我们提供了一个函数 step_mdp,它在 tensordict 中执行一步:它返回一个新的 tensordict,更新后使得 *t < -t’*
from torchrl.envs.utils import step_mdp
tensordict_out.set("some other key", torch.randn(1))
tensordict_tprime = step_mdp(tensordict_out)
print(tensordict_tprime)
print(
(
tensordict_tprime.get("observation")
== tensordict_out.get(("next", "observation"))
).all()
)
TensorDict(
fields={
done: Tensor(shape=torch.Size([1]), device=cpu, dtype=torch.bool, is_shared=False),
observation: Tensor(shape=torch.Size([3]), device=cpu, dtype=torch.float32, is_shared=False),
some other key: Tensor(shape=torch.Size([1]), device=cpu, dtype=torch.float32, is_shared=False),
terminated: Tensor(shape=torch.Size([1]), device=cpu, dtype=torch.bool, is_shared=False),
truncated: Tensor(shape=torch.Size([1]), device=cpu, dtype=torch.bool, is_shared=False)},
batch_size=torch.Size([]),
device=None,
is_shared=False)
tensor(True)
我们可以观察到 step_mdp 已删除所有时间相关的键值对,但不包括 "some other key"。此外,新的观测与之前的观测相匹配。

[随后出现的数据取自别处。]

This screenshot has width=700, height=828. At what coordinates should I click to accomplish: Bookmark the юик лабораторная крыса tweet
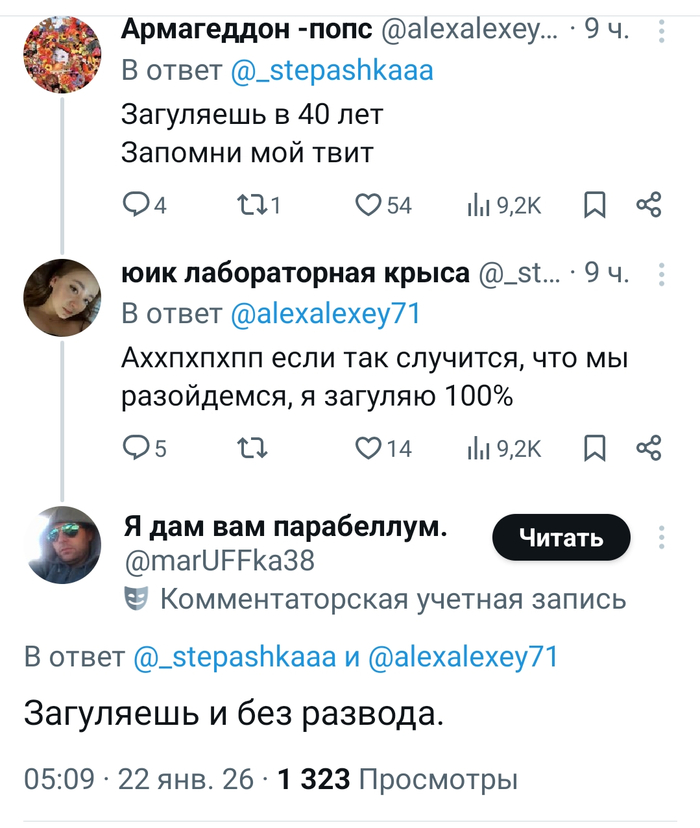[x=595, y=449]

最后,请注意 env.reset 方法也接受要更新的 tensordict
tensordict = TensorDict({}, [])
assert env.reset(tensordict) is tensordict
tensordict
TensorDict(
fields={
done: Tensor(shape=torch.Size([1]), device=cpu, dtype=torch.bool, is_shared=False),
observation: Tensor(shape=torch.Size([3]), device=cpu, dtype=torch.float32, is_shared=False),
terminated: Tensor(shape=torch.Size([1]), device=cpu, dtype=torch.bool, is_shared=False),
truncated: Tensor(shape=torch.Size([1]), device=cpu, dtype=torch.bool, is_shared=False)},
batch_size=torch.Size([]),
device=None,
is_shared=False)
Rollouts¶
TorchRL 提供的通用环境类允许您轻松地为给定步数运行 rollouts
tensordict_rollout = env.rollout(max_steps=20, policy=policy)
print(tensordict_rollout)
TensorDict(
fields={
action: Tensor(shape=torch.Size([20, 1]), device=cpu, dtype=torch.float32, is_shared=False),
done: Tensor(shape=torch.Size([20, 1]), device=cpu, dtype=torch.bool, is_shared=False),
next: TensorDict(
fields={
done: Tensor(shape=torch.Size([20, 1]), device=cpu, dtype=torch.bool, is_shared=False),
observation: Tensor(shape=torch.Size([20, 3]), device=cpu, dtype=torch.float32, is_shared=False),
reward: Tensor(shape=torch.Size([20, 1]), device=cpu, dtype=torch.float32, is_shared=False),
terminated: Tensor(shape=torch.Size([20, 1]), device=cpu, dtype=torch.bool, is_shared=False),
truncated: Tensor(shape=torch.Size([20, 1]), device=cpu, dtype=torch.bool, is_shared=False)},
batch_size=torch.Size([20]),
device=None,
is_shared=False),
observation: Tensor(shape=torch.Size([20, 3]), device=cpu, dtype=torch.float32, is_shared=False),
terminated: Tensor(shape=torch.Size([20, 1]), device=cpu, dtype=torch.bool, is_shared=False),
truncated: Tensor(shape=torch.Size([20, 1]), device=cpu, dtype=torch.bool, is_shared=False)},
batch_size=torch.Size([20]),
device=None,
is_shared=False)
生成的 tensordict 的 batch_size 为 [20],即轨迹的长度。我们可以检查观测是否与其下一个值匹配
(
tensordict_rollout.get("observation")[1:]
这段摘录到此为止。